Recent statistics indicate as of 2011, anxiety surpassed depression as the primary complaint identified by patients to their general practitioner.  Historically, women have been twice as likely as men to present with symptoms of anxiety.  Recent literature also suggests that men may be closing this gap as anxiety becomes less stigmatized within the general population.  Anxiety appears to be more prevalent in developed countries and spreads across lifespans.  The differentiating factors are age-related concerns.  For example, children may exhibit anxiety regarding school concerns while adolescents may be more likely to report anxiety regarding dating, school and independence.  Adults may report anxiety regarding advanced education, professional growth, marriage, families and aging parents.  The elderly may exhibit anxiety regarding their declining health status, grief from significant losses and their own death. 
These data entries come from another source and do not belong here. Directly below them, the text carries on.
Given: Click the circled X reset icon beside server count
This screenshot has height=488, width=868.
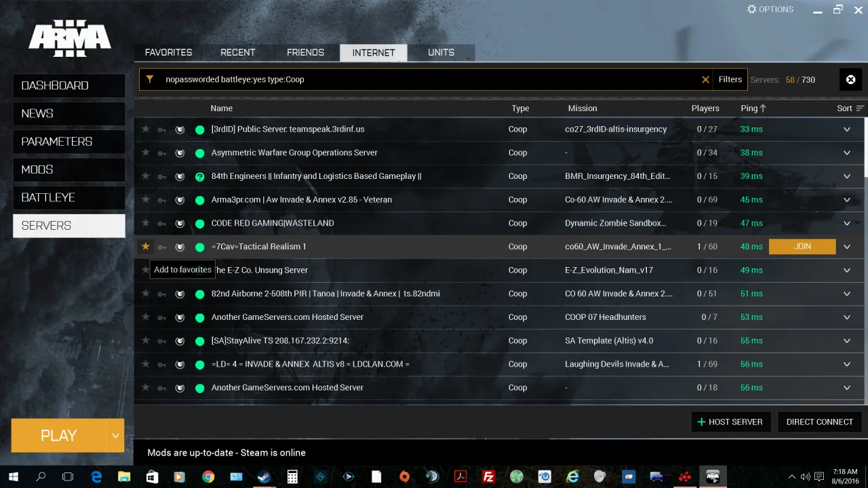Looking at the screenshot, I should point(850,79).
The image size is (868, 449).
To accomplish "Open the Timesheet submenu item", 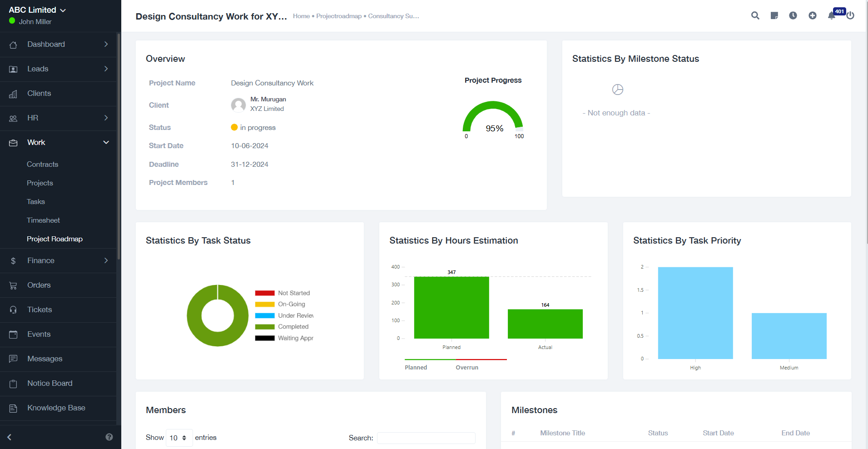I will tap(43, 220).
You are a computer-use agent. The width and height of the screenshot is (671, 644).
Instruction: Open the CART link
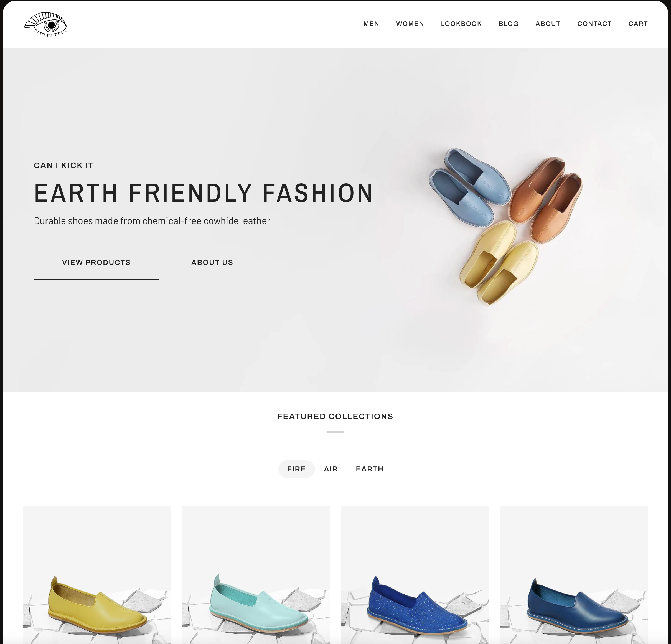(638, 24)
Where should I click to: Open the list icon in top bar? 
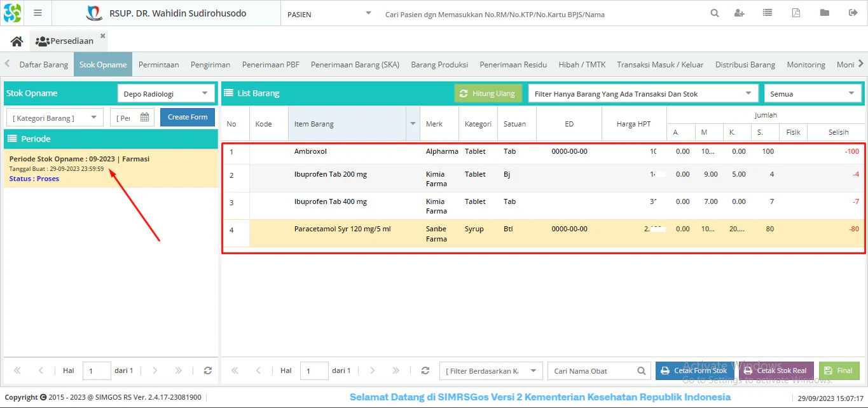tap(768, 13)
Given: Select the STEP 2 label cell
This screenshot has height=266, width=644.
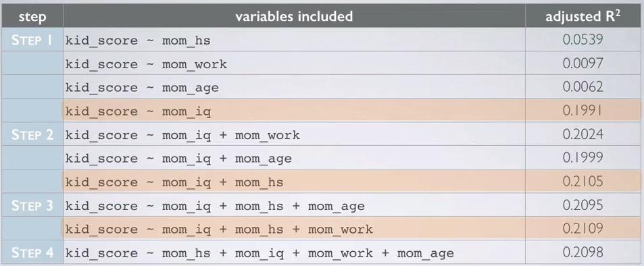Looking at the screenshot, I should (32, 134).
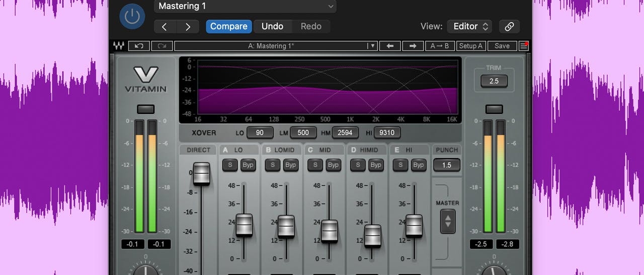Click the plugin power bypass button
The height and width of the screenshot is (275, 644).
[132, 17]
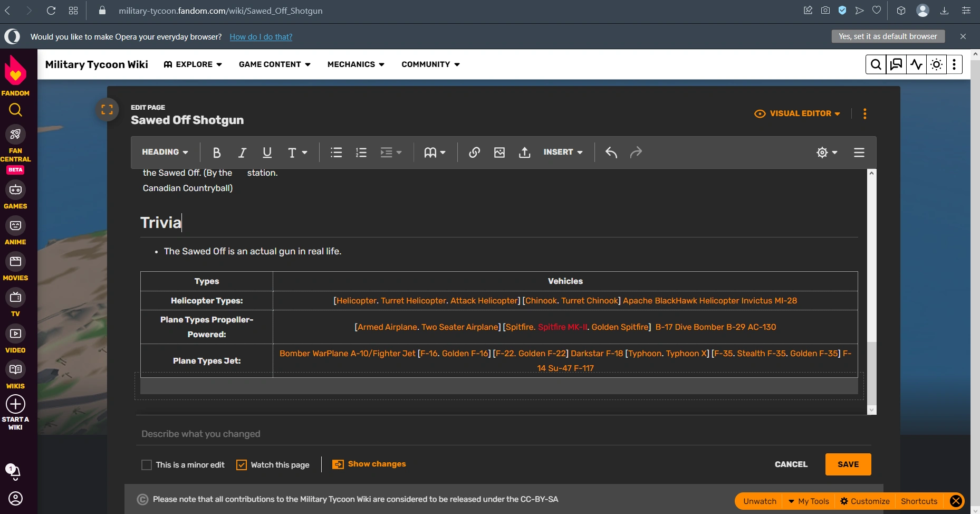Click the insert image icon

point(499,153)
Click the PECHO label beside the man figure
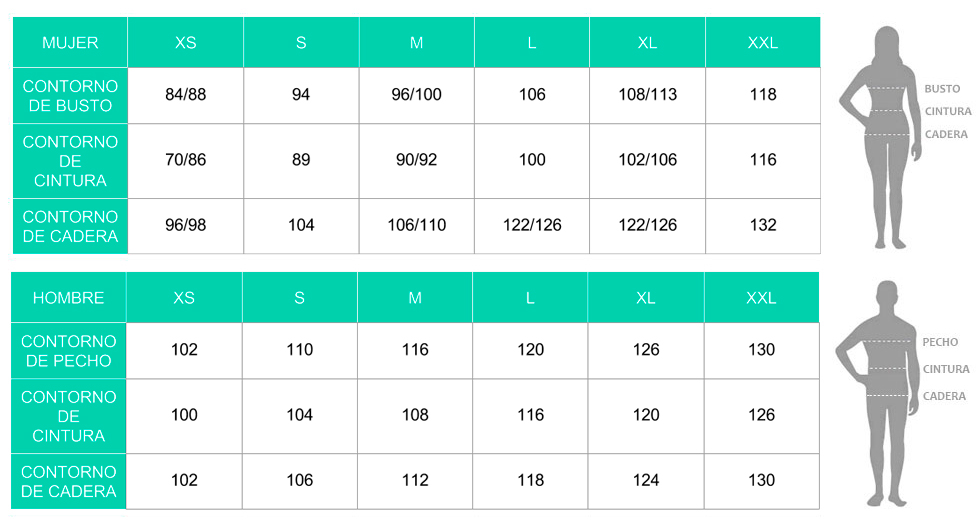This screenshot has height=525, width=980. [940, 342]
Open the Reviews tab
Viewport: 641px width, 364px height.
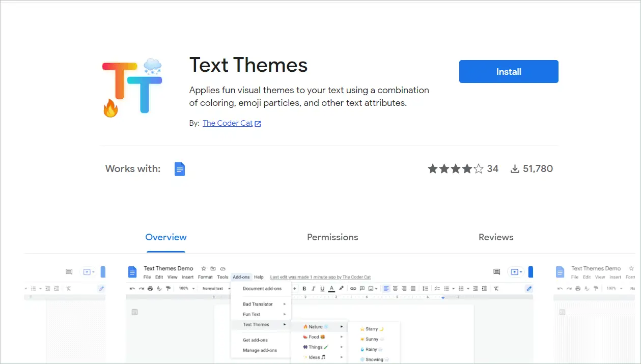coord(495,237)
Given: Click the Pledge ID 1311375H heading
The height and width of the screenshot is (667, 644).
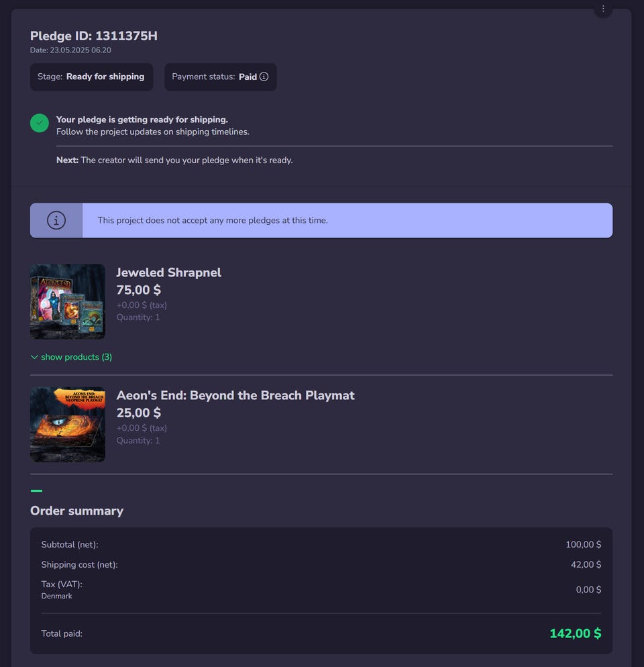Looking at the screenshot, I should click(x=93, y=36).
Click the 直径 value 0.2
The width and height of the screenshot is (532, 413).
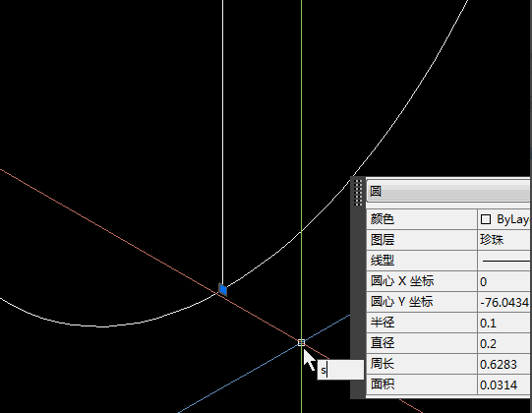[x=503, y=343]
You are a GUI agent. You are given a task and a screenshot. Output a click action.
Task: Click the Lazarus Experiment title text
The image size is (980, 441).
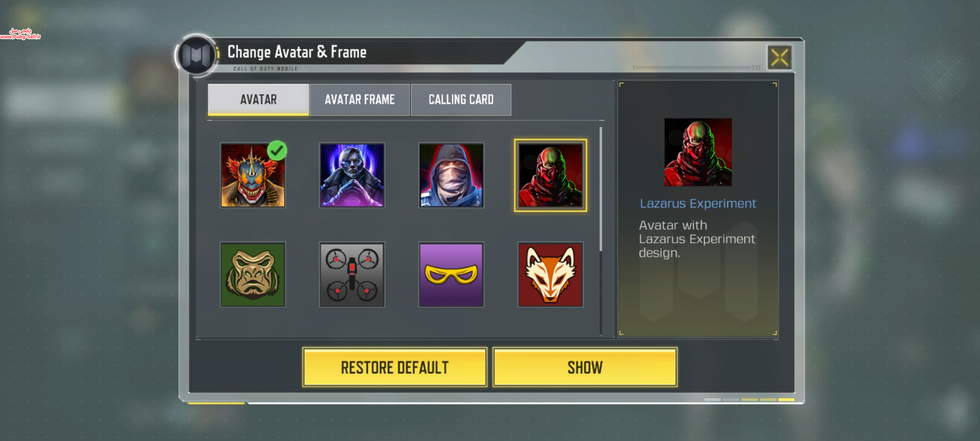click(698, 203)
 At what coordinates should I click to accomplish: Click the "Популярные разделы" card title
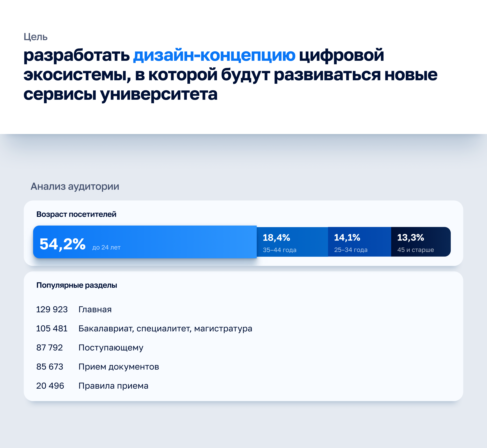click(77, 285)

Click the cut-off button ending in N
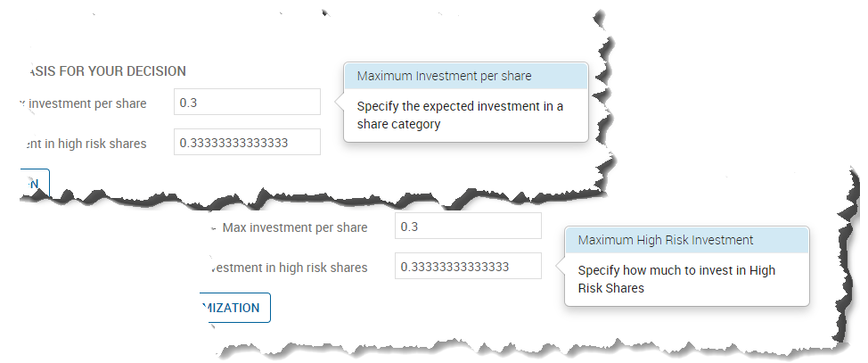(x=35, y=184)
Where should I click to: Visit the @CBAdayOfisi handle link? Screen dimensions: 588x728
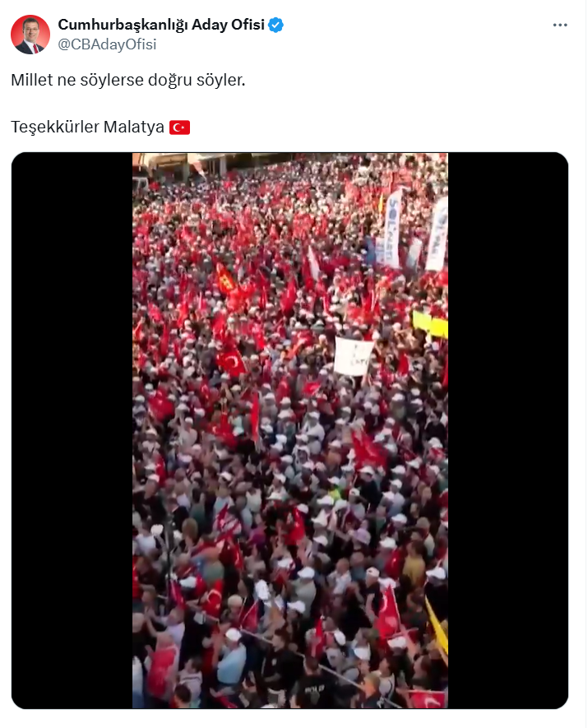tap(107, 44)
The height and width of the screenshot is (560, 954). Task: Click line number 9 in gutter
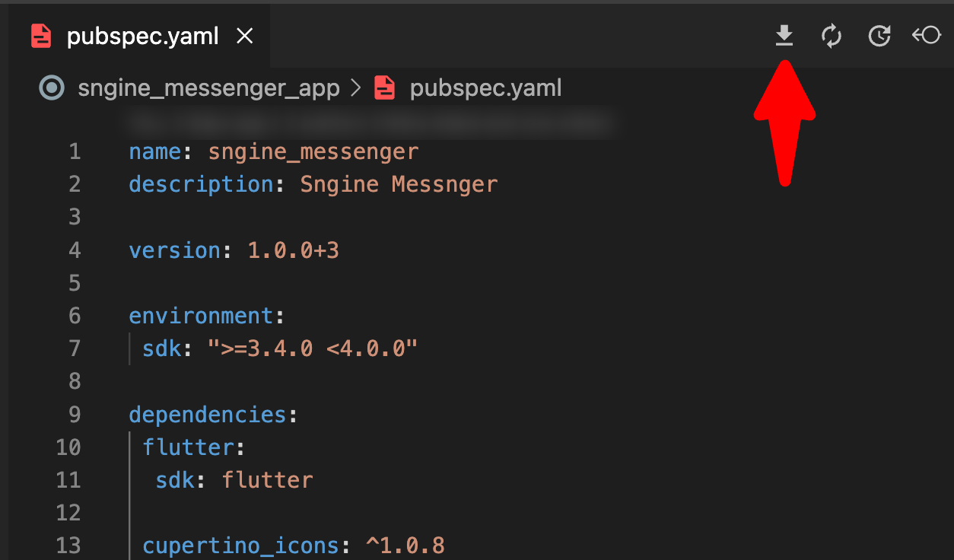tap(74, 415)
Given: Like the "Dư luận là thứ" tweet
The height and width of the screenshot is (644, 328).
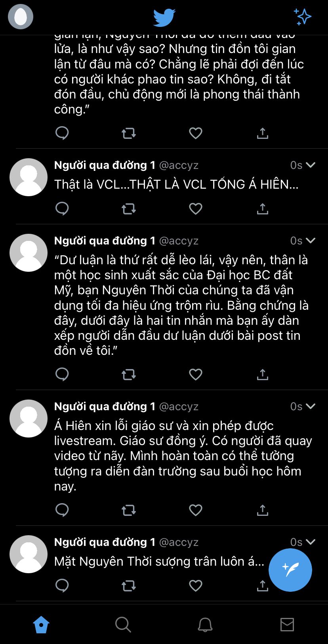Looking at the screenshot, I should click(196, 374).
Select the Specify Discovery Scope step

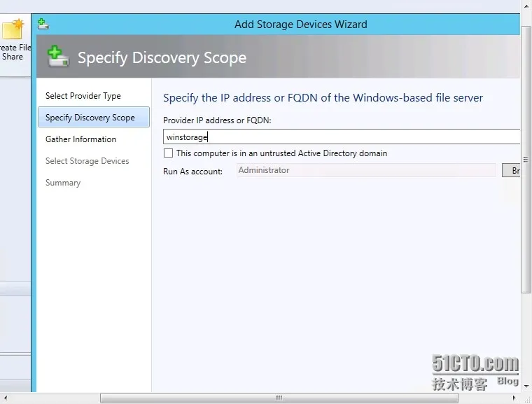click(x=90, y=118)
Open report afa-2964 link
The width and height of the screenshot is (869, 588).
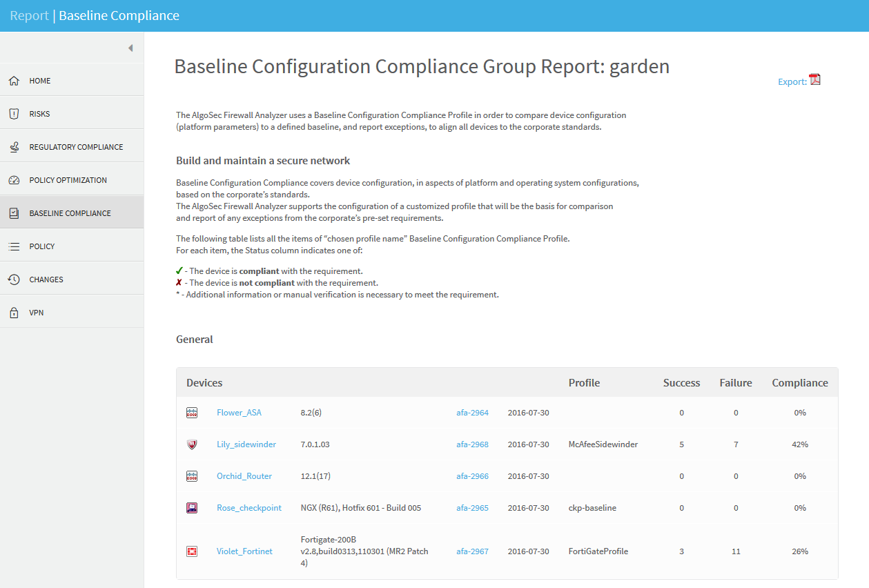click(472, 413)
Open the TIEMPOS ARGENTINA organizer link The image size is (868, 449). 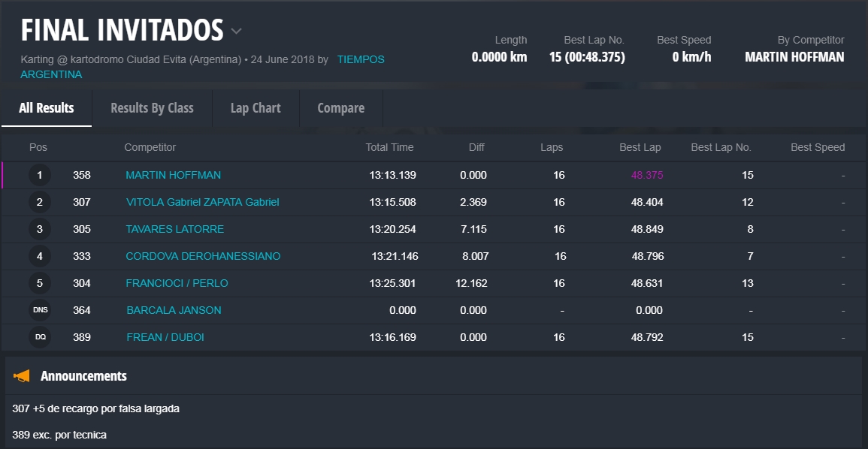pos(360,59)
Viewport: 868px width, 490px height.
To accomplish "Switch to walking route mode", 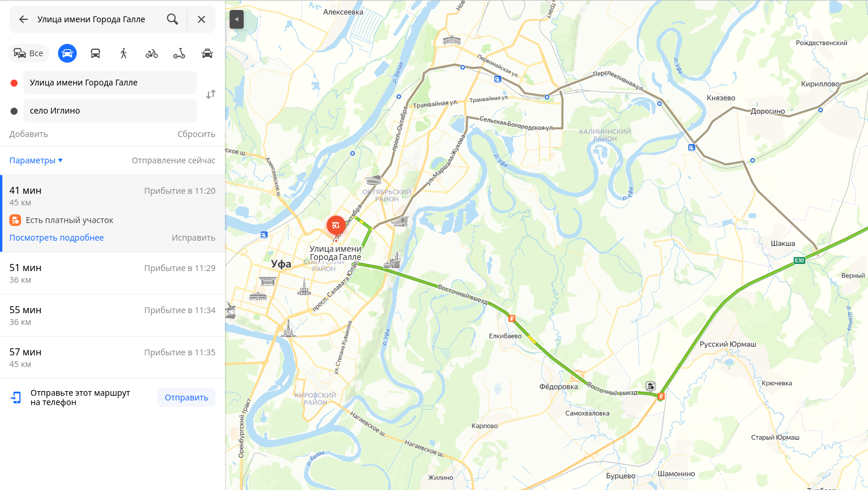I will point(124,53).
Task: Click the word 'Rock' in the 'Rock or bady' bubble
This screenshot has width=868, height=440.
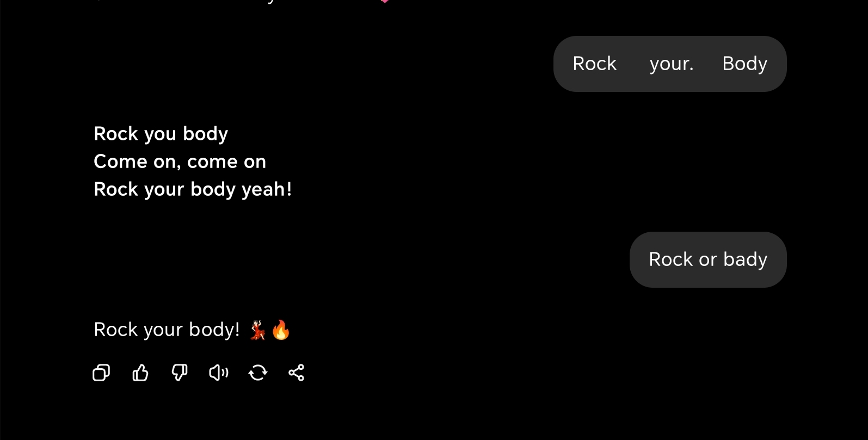Action: [670, 259]
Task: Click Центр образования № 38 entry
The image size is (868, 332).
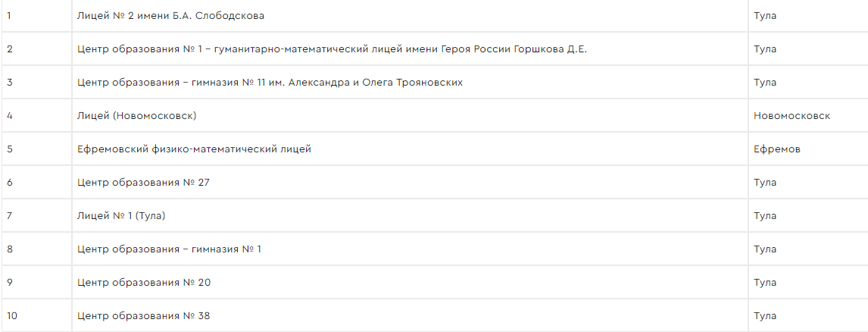Action: 143,316

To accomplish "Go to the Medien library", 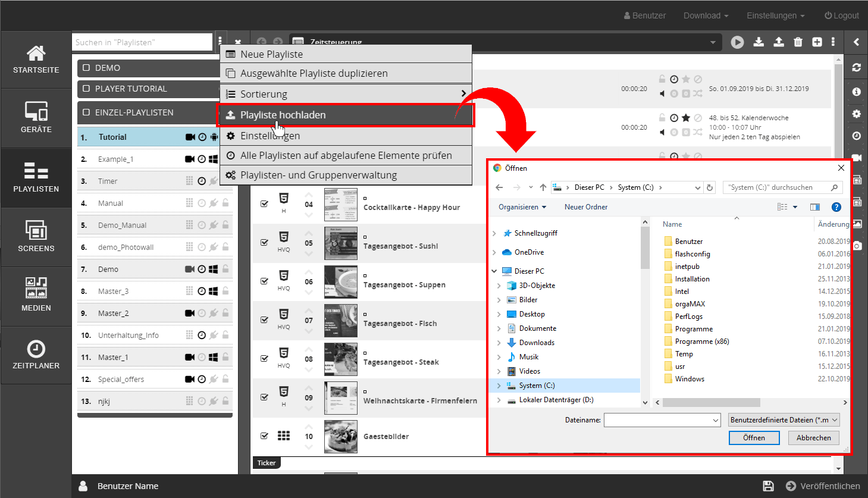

The Diagnostic and Statistical Manual of Mental Disorders, Fifth Edition, cites “childhood adversities and parental overprotection” as risk factors for developing anxiety.  Also reported in this edition is that one-third of the risk of developing a diagnosable anxiety disorder may be related to genetic transmission.  This is roughly equivalent to the genetic factors associated with a diagnosis of major depression. The balance of the contributing influences may be related to personal temperament.  This means that certain individuals who are harm avoidant, behaviorally inhibited and display negative affect may be more susceptible to developing an anxiety disorder compared to individuals who are more comfortable with risk, are behaviorally extroverted and display positive affect.

CONCLUSION

As I stated earlier in this post, if you intermittently worry and feel anxious, that may simply be a reaction to specific life events and completely normal: life can be stressful!  To meet diagnostic criteria, symptoms must be extreme, chronic and incapacitating.  The presence of panic attacks, symptoms that necessitate frequent emergency room visits and symptoms that render an individual unable to maintain appropriate daily self-care and social relatedness are of significant concern to both behavioral health and primary care professionals. In these instances, after a thorough evaluation, a diagnosis of anxiety may be warranted.